Okay. And my third question is on donation numbers that we saw in the full year results, like TRY 17 million for the whole year. Could you tell us what is the donation policy of the group? And do we continue to see same trend going forward regarding donations?

C
Cenker Uçan
executive

Actually, the donation policy is -- I mean, as Ülker, so we are distributing donations from our net profit. And these donations are made to the, I mean, some foundations and some social responsibility enterprises. So that's why -- so it is stated, and it is approved in our general assembly. So if we are generating more profit as all entities operating in Turkey, of course, we are going to support these foundations and also other social responsibility projects going forward. But considering our net profit, so the ratio of donations is very tiny compared to other entities, I believe.

U
Unknown Analyst

My last question is on raw material cost.
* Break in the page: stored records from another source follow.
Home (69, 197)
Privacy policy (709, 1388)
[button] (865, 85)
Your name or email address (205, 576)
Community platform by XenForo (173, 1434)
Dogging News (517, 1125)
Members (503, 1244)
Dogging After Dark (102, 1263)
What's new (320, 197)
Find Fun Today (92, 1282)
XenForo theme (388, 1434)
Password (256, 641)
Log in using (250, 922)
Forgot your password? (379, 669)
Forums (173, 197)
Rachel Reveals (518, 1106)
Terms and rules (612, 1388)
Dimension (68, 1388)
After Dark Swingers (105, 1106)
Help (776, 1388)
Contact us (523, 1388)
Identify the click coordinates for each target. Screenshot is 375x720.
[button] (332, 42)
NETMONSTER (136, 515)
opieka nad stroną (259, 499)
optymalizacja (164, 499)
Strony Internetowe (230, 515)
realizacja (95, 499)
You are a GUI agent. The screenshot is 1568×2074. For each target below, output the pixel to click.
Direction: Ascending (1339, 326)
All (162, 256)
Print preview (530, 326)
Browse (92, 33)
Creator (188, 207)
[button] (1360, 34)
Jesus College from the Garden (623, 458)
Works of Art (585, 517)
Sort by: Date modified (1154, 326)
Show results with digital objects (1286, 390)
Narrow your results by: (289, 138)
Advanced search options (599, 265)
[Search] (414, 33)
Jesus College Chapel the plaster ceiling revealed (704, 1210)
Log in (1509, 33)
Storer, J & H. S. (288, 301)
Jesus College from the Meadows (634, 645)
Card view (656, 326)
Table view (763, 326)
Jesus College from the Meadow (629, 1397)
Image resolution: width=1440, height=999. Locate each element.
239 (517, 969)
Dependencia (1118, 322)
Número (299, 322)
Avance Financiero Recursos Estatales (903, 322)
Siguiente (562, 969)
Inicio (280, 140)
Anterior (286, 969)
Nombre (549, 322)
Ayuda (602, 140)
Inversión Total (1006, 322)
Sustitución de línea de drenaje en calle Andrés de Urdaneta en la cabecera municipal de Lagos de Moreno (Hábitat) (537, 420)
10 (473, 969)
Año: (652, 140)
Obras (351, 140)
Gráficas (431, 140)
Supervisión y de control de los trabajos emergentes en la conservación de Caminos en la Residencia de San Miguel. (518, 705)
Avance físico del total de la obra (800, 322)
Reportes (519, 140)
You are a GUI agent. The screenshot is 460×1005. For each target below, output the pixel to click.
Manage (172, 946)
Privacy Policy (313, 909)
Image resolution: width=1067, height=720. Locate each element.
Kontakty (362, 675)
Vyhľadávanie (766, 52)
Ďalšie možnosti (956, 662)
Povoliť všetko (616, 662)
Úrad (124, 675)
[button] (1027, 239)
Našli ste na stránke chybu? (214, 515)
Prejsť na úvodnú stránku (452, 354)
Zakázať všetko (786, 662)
We saw that the cocoa prices are up, like 20% over the last couple of weeks. And could you tell us at what level you actually had your cocoa and palm oil raw material cost this year? Maybe you can -- and also if I can get your overview for the raw material cost inflation for 2018 in general maybe.

C
Cenker Uçan
executive

Actually, in sense of securing these raw material and cocoa prices, so I mean, it's a very strategic question and also confidential. So I don't want to give you this strategic answer. But as Ülker, I mean, we have positioned very well and in the favor of profitability. So we are going to see positive contribution of our actions in terms of this commodity price procurement procedure.

Operator

[Operator Instructions] We have a follow-up question Cemal Demirtas, Ata Invest.

C
Cemal Demirtas
analyst

My next question is about CapEx, what's your plants' CapEx for 2018? And second question is related to trends the first 2 months, January and February. How do you see the trends in domestic and international markets?

C
Cenker Uçan
executive

Thank you. The CapEx for 2018 -- so as I mentioned to you before, so starting from 2015, so as Ülker, we spend a lot on our CapEx, and now we have seen positive impacts of this CapEx. But considering our free cash flow, we are going to also continue this CapEx, but the total amounts would be very limited compared to previous year. So the total CapEx for 2018 would be around TRY 150 million, 1-5-0 million, in 2018 on a consolidated basis. And regarding 2 months' actuals, so we have a very clear result for January, so it's about in line with our budget. And February, it seems in terms of net sales, it is much higher than our budget. So I mean, Q1 for 2018 would be in line with our plan, so everything is pretty good, not only in Turkey, in international operation. And we have started to produce McVitie's. And in Turkey, as a consumer, you will see a lot of new launches in Turkey. We will launch new taste and new categories that I'm going to present to you during our Q1 call. And we are expecting positive contribution of this new launches in Turkey and also in international operation market.

Operator

We have no other questions. Dear speaker, back to you for the conclusion.

C
Cenker Uçan
executive

Okay, I would like to thank everyone for joining the call. We are very much enjoyed, and obviously, we look forward to updating everyone during Q1 result call in May. Wish you a good day.